Passadas foram as férias, é com gosto que regresso a
velhas amigas e amigos, até porque algumas me fizeram já sentir estar a faltar
às minhas obrigações.
Entre eles um que conheço há muito e por quem tenho
grande apreço, a quem os deuses por razões que ninguém sabe deram o castigo de
Tântalo, vê a vida escapar-se-lhe entre grades que o não cercam, mas que
vorazes lhe tolhem os passos do desejo, do sonho, da liberdade que a alma em
chama clama, surda, muda e moribunda, cega ao passar das horas, dos dias, da
vida.
Outro, que conheço menos bem e nem me lembra desde quando
nem porquê, não mais felizardo que o primeiro, padece do tormento de Sísifo,
tendo penado toda uma vida, carregando pesado fardo, numa gruta em que passou a
vida desfiando uma roca a que os fios do destino nunca permitiram compor mais
obra que a um artesão, ainda que suas mãos sejam capazes de milagres sem os
quais a técnica que tantas vezes nos deslumbra, pararia.
Boas almas a quem a vida enganou sempre, engana ainda e
enganará mais, mesmo que o não creiam, enredados em coisas tais como um dedal
de linhas amarelas ou num engenho capaz de tornear as peças mais singelas.
Não sou diferente, quem me dera, também eu carrego a
minha cruz.
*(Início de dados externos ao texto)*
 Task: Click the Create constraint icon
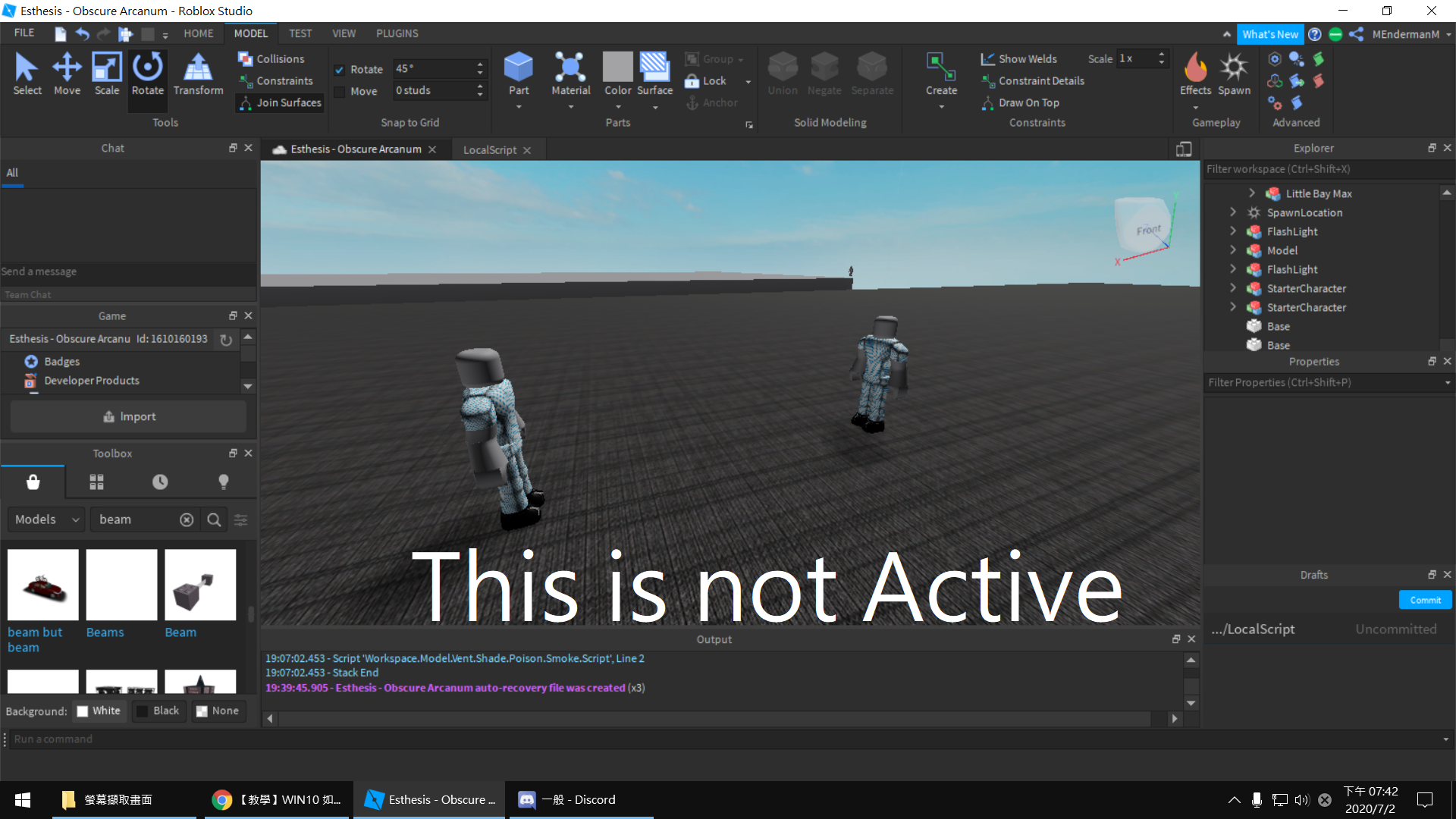(x=941, y=68)
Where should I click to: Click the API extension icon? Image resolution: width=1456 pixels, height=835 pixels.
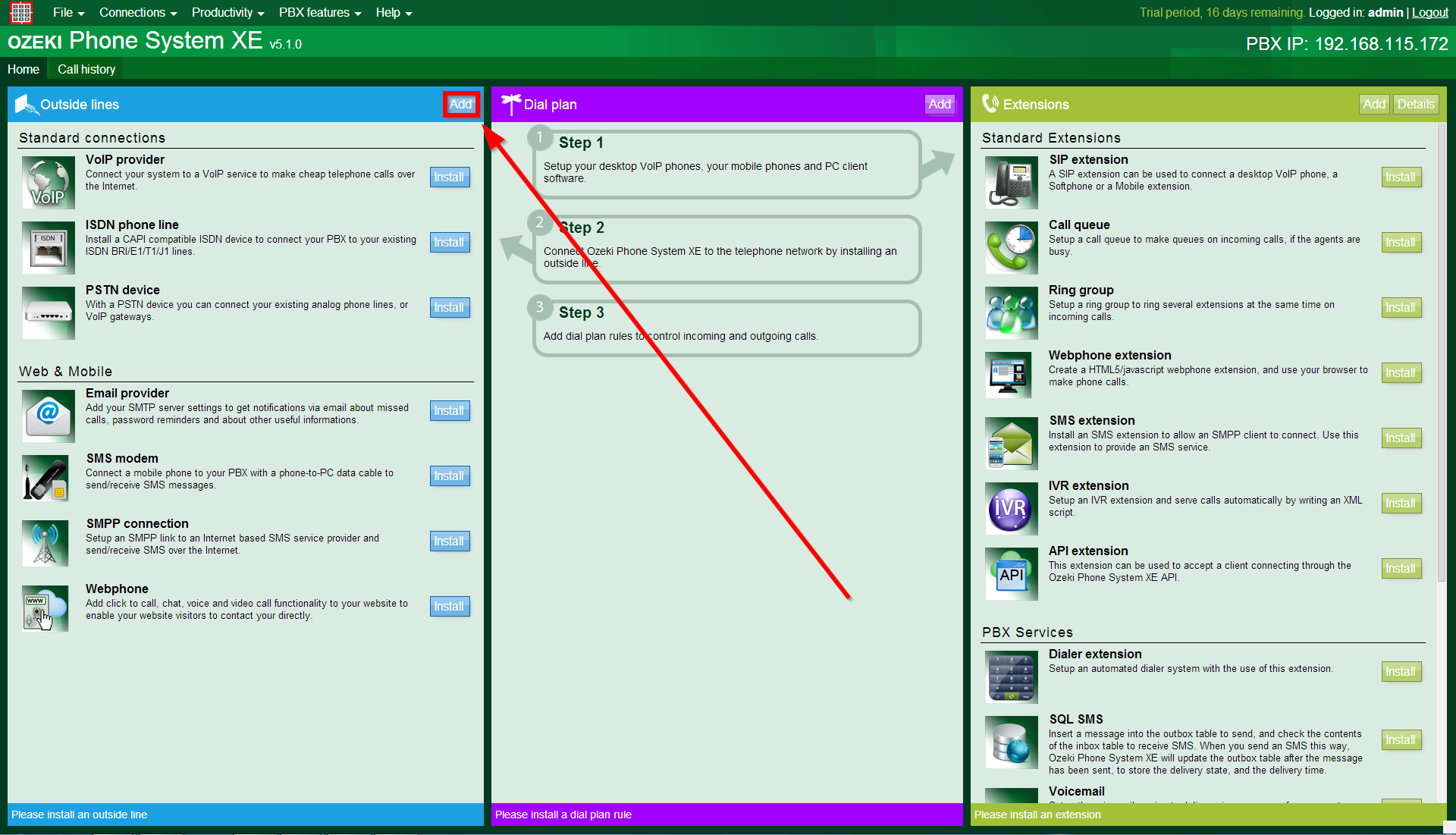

Quantas crónicas não compus eu já, que por pudor não coloquei nesta
janela semanal, tão só para que não me julguem mal.
Tântalo reparou na máscara que levava nesse dia, é
verdade, não era realmente eu mas era eu só, a quem os deuses forçam a tantos
papéis desempenhar, que me vejo grega para os desembrulhar. Sou mulher, sou
filha, esposa, mãe, terapeuta, voluntária, autarca, cronista e... É tão vasta a
lista... Que de assistente social a psicóloga, não há maleita que me não bata à
porta.
Não são máscaras que empunho no meu dia-a-dia, são
diferentes papéis a que o teatro da vida me obriga, e vos garanto que entre o
riso e o pranto, busco metodicamente que a comédia, o drama e o trágico que em
mim vivem, não vos arrastem no momento ou no lamento que calada sofro.
A vida é um palco, procuro dar o meu melhor mas por vezes
me interrogo, se vale a pena, se consigo, mas nunca se me esforço. Sempre dei o
melhor de mim, será que serei mais feliz assim ? Serei mais feliz no fim ?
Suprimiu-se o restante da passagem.